[Some records]

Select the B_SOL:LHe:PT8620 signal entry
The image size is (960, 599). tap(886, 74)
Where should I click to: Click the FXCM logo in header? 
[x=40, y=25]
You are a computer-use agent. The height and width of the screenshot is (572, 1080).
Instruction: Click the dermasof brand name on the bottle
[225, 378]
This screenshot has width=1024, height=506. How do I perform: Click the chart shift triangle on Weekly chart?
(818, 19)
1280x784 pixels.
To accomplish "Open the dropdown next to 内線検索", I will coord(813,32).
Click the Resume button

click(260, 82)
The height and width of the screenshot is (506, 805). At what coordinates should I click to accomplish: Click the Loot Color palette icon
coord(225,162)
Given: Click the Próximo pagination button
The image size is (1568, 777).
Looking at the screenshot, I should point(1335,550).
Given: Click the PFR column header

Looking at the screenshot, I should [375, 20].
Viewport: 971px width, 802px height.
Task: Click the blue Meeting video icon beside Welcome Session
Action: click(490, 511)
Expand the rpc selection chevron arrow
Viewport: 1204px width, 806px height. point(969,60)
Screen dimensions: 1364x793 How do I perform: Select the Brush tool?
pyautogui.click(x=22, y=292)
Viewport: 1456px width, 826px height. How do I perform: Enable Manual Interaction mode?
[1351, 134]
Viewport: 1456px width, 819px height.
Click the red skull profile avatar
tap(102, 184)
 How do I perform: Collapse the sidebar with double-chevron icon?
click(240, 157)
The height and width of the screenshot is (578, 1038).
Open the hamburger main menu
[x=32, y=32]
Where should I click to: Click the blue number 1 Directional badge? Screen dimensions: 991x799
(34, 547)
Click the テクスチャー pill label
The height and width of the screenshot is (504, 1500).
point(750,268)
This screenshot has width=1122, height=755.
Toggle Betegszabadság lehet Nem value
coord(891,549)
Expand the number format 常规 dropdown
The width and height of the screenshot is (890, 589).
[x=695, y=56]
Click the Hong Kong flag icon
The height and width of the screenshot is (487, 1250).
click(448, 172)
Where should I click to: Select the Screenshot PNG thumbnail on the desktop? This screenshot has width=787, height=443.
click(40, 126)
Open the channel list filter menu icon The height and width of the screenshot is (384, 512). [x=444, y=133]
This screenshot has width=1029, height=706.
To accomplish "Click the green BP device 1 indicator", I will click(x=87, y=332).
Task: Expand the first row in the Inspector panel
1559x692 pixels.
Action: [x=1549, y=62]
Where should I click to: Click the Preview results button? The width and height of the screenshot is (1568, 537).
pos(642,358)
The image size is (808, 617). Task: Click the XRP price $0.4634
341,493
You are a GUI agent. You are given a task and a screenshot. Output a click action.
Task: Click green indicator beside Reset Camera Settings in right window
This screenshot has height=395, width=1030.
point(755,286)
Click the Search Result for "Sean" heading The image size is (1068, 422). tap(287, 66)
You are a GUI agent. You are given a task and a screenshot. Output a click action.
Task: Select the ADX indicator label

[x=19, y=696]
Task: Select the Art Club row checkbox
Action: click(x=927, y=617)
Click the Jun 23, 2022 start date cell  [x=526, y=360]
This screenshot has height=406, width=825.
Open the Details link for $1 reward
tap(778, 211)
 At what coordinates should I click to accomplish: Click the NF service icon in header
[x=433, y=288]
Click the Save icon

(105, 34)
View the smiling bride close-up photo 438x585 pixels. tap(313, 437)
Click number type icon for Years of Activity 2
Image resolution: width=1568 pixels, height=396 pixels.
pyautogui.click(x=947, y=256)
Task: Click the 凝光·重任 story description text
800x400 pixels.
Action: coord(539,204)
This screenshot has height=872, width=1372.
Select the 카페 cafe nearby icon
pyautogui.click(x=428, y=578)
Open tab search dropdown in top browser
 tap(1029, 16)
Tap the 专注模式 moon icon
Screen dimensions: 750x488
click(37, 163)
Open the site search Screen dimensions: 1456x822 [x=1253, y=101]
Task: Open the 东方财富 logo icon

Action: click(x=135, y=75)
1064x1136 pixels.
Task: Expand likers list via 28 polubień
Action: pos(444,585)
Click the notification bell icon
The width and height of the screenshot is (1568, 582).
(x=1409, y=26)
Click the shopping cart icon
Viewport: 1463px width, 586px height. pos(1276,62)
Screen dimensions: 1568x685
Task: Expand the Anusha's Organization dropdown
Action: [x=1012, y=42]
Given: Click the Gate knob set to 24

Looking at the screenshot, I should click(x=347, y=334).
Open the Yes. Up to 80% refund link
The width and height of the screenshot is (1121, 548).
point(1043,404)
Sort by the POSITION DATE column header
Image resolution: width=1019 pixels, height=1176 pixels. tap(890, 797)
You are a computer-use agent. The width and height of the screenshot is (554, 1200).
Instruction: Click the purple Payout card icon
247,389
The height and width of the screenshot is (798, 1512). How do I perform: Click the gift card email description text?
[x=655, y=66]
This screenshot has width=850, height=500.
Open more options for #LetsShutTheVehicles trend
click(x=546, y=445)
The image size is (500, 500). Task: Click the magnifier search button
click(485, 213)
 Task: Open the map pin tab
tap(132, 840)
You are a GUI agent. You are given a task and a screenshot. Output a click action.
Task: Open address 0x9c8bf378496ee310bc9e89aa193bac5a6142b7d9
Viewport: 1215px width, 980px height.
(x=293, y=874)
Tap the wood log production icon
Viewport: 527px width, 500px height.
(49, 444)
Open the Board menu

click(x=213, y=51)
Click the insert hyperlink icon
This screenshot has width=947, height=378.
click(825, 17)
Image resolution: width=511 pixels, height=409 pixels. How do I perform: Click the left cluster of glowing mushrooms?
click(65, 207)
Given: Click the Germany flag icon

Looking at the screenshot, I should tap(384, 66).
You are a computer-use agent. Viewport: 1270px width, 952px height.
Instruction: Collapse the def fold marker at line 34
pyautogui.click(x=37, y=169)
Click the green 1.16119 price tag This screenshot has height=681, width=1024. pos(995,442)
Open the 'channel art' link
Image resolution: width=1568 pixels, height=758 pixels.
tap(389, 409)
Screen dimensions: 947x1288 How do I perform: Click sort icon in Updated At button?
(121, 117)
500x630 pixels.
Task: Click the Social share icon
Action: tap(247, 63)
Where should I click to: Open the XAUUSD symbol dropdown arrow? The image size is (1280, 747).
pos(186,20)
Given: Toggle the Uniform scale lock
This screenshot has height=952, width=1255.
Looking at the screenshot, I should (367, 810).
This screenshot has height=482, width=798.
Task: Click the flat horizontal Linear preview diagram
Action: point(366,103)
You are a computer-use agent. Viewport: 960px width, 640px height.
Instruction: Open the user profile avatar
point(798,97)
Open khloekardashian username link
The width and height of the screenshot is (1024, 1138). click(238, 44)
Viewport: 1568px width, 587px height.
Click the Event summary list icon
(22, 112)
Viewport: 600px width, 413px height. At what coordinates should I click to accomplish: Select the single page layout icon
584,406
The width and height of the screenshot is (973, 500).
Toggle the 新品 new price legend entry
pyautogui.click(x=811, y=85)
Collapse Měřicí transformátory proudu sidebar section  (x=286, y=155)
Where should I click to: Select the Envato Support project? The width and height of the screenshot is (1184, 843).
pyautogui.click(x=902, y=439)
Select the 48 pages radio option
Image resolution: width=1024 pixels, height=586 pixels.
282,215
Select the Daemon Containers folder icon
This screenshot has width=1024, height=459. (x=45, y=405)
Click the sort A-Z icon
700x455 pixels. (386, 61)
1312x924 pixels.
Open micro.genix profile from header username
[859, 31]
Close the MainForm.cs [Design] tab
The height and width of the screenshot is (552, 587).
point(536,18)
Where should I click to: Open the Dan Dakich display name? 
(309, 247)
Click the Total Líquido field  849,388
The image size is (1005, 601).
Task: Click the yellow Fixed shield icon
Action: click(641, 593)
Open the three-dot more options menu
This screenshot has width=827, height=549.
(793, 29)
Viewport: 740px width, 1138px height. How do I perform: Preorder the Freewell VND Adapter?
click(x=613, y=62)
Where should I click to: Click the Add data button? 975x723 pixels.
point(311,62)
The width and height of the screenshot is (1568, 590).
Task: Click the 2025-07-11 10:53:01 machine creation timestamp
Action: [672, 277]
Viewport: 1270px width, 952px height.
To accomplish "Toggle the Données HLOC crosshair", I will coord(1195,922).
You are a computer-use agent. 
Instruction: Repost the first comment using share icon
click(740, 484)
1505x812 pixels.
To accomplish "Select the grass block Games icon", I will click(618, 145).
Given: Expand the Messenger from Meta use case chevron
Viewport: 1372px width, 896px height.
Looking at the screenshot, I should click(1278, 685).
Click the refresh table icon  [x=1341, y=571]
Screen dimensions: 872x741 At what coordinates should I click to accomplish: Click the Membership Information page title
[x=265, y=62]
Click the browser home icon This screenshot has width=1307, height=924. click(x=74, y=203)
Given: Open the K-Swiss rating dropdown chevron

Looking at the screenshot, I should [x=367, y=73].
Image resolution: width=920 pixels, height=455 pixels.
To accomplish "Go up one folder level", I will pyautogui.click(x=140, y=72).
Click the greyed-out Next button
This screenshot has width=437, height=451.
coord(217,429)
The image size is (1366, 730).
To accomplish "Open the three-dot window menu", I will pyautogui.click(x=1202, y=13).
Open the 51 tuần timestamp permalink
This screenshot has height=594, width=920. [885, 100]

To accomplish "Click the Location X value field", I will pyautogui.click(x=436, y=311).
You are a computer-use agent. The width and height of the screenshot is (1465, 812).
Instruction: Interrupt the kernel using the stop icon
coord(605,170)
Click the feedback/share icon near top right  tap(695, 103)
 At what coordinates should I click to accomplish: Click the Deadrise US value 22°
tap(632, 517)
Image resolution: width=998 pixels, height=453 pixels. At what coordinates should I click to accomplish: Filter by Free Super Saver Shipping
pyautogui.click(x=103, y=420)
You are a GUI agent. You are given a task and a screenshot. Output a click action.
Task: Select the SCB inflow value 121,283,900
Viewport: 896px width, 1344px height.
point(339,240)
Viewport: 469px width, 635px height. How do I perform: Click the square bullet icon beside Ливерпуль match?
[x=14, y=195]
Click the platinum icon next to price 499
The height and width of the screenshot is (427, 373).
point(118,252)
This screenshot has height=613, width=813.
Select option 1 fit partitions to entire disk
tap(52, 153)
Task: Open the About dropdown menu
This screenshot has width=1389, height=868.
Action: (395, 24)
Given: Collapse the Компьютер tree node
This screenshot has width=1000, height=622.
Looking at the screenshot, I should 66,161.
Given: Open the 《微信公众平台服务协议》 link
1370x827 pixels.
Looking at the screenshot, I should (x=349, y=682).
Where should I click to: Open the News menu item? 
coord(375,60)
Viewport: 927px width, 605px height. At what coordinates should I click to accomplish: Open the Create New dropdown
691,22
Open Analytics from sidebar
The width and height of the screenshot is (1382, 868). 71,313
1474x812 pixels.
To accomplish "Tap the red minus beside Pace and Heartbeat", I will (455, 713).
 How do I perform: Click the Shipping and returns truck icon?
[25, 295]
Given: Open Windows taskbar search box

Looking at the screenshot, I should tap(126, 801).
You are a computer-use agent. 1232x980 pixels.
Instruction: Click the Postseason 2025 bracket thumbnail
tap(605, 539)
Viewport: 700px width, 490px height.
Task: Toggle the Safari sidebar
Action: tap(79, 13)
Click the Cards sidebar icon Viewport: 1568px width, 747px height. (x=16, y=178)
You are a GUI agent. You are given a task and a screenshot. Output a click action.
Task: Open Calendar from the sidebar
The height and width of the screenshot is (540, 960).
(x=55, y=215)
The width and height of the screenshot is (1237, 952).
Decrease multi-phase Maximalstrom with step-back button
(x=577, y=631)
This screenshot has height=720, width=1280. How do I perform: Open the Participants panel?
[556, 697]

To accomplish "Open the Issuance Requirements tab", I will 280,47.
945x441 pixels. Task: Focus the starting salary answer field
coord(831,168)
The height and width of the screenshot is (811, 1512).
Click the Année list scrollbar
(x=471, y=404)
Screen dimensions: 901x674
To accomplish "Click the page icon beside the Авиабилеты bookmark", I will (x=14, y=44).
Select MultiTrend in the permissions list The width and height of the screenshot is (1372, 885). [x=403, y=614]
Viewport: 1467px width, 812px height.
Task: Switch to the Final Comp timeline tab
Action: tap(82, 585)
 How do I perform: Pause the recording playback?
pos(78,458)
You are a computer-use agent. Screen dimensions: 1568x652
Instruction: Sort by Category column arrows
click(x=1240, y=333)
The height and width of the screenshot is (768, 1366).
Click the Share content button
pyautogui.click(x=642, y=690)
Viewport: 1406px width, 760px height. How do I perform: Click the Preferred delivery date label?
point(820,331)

Exercise task: Reproduce the lines of the listing above word for word, from the line with "Open the 51 tuần timestamp permalink" to the line with "tap(632, 517)", including both of those lines.

Task answer:
Open the 51 tuần timestamp permalink
This screenshot has height=594, width=920. [885, 100]

To accomplish "Click the Location X value field", I will pyautogui.click(x=436, y=311).
You are a computer-use agent. The width and height of the screenshot is (1465, 812).
Instruction: Interrupt the kernel using the stop icon
coord(605,170)
Click the feedback/share icon near top right  tap(695, 103)
 At what coordinates should I click to accomplish: Click the Deadrise US value 22°
tap(632, 517)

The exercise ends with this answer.